Zur gleichen Stunde, um sieben Uhr fünfzehn Minuten abends saßen Flannagan und Tamara nichtsahnend im gemütlich warmen Zimmer und unterhielten sich jeder auf seine Weise. Flannagan saß an einem kleinen Tischchen dem Kerkermeister gegenüber, der sie in der ersten Nacht über die Sprachkenntnisse seiner Genossen aufgeklärt hatte. Zwischen den beiden befand sich ein Schachbrett, und nach dem Stand der Figuren hätte auch ein wenig geübter Spieler gleich erkannt, daß Flannagan gewinnen würde.
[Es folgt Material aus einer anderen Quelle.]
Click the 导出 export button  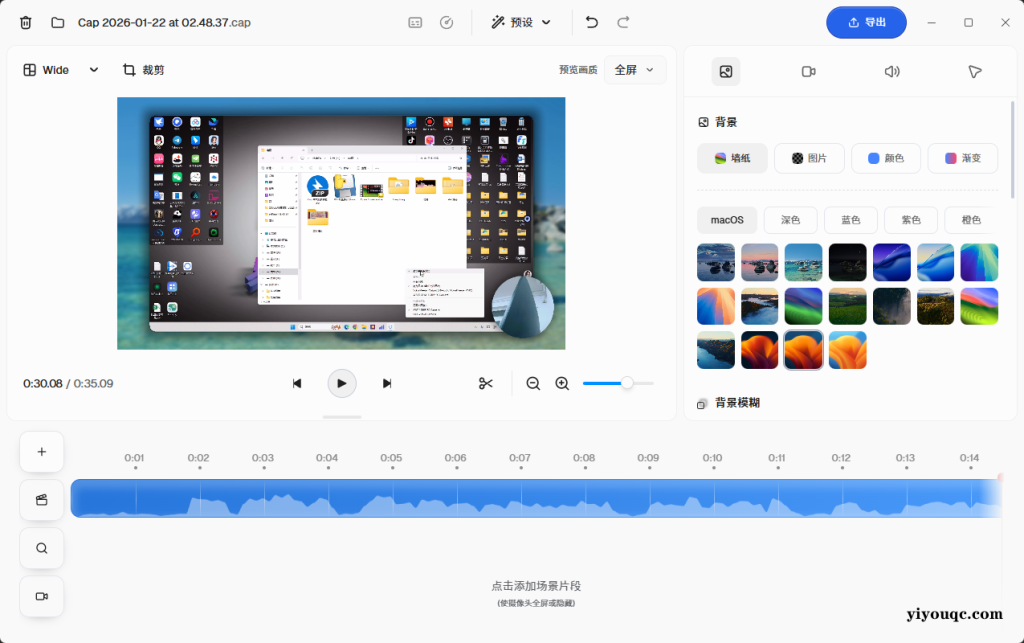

Außer dem Schachbrett befanden sich auf dem Tischchen auch eine halbleere Flasche und Gläser, und beide Spieler tranken nicht zu knapp.

Tamara saß daneben und las Zeitschriften. Ab und zu betrachtete sie die Figuren, aber sie verstand fast gar nichts davon.

»Schach!« erklärte Flannagan und nahm einen kräftigen Schluck.

Flannagans Gegner zog den König, um aus dem bedrohten Gebiet zu kommen.

»Sie spielen gut«, sagte er lächelnd. »Aber warten Sie nur: Noch haben Sie nicht gewonnen!«

»Müßte die Nachricht über unser Schicksal nicht schon da sein?« warf Tamara ein.

Der Mann sah nach der Uhr.

»Müßte! Natürlich müßte sie längst da sein. Aber in unserem Beruf kommen Verspätungen leider nur zu oft vor. Bedenken Sie: Die Polizei von ganz Amerika macht es sich zur Aufgabe, uns, wo sie nur kann, hinderlich zu sein. Aber die Nachricht wird schon kommen, und ich bezweifle es nicht: Sie wird für Sie günstig ausfallen. Wie gesagt, McGregor hatte es ja auf Sie gar nicht abgesehen.«

»Schach!« rief Flannagan. Er schien sich um sein und Tamaras Schicksal sehr wenig Kopfschmerzen zu machen. »Sie werden bald matt sein.«

»Noch nicht, noch nicht«, wehrte der andere ab und machte diesmal den besten Zug, den es für ihn gab.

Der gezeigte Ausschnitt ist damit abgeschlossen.